Greed blinds us to how little we need. The more we have the more we want, but do we need more? The more we take the less we notice others’ needs, caught up as we are in our own acquisitions. Us first, everyone else second. Or not at all. We may forget that everything is a gift, deserving of our thanks.  

The rich man in Luke’s Gospel prizes his existence based on the “abundance of his possessions.” Perhaps he judges others, also, according to their possessions. Perhaps it saves him seeing any deeper. His entire life is dedicated to his own wealth and happiness, with no thought for God or, by implication, his neighbour. Jesus seems also to be teaching how self-satisfaction can come with having it all. Sharing is not on the agenda while the rich man builds bigger buildings to house even more of everything. Everything that will very soon be someone else’s, given that “this very night your life is being demanded of you.”  
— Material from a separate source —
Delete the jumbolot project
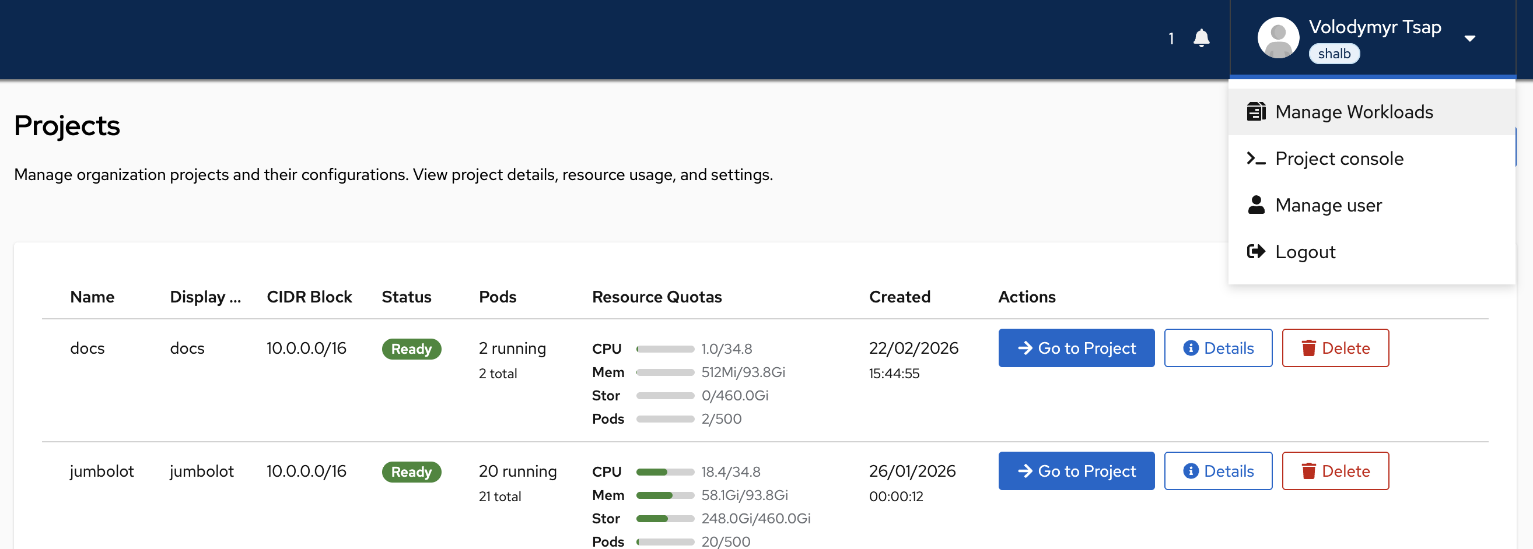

Colossians is even more direct and tough-minded about greed, saying it must be “put to death” as earthly and idolatrous. There are times when we notice the truth in this attitude. People are so busy acquiring property and adding to their portfolio, with the distinct and dedicated belief they must have more, in particular much more than their neighbour. Nations with selfish ambitions try to buy other nations, or take over their land through warfare. Billionaires invent new space races instead of spending their passing wealth on protection of their only home, the Earth. Such activity is futile and wasteful for those who live the new life “hidden with Christ in God.” Greed may lead any of us into ignorance of God’s gifts and denial of others, of anyone at all.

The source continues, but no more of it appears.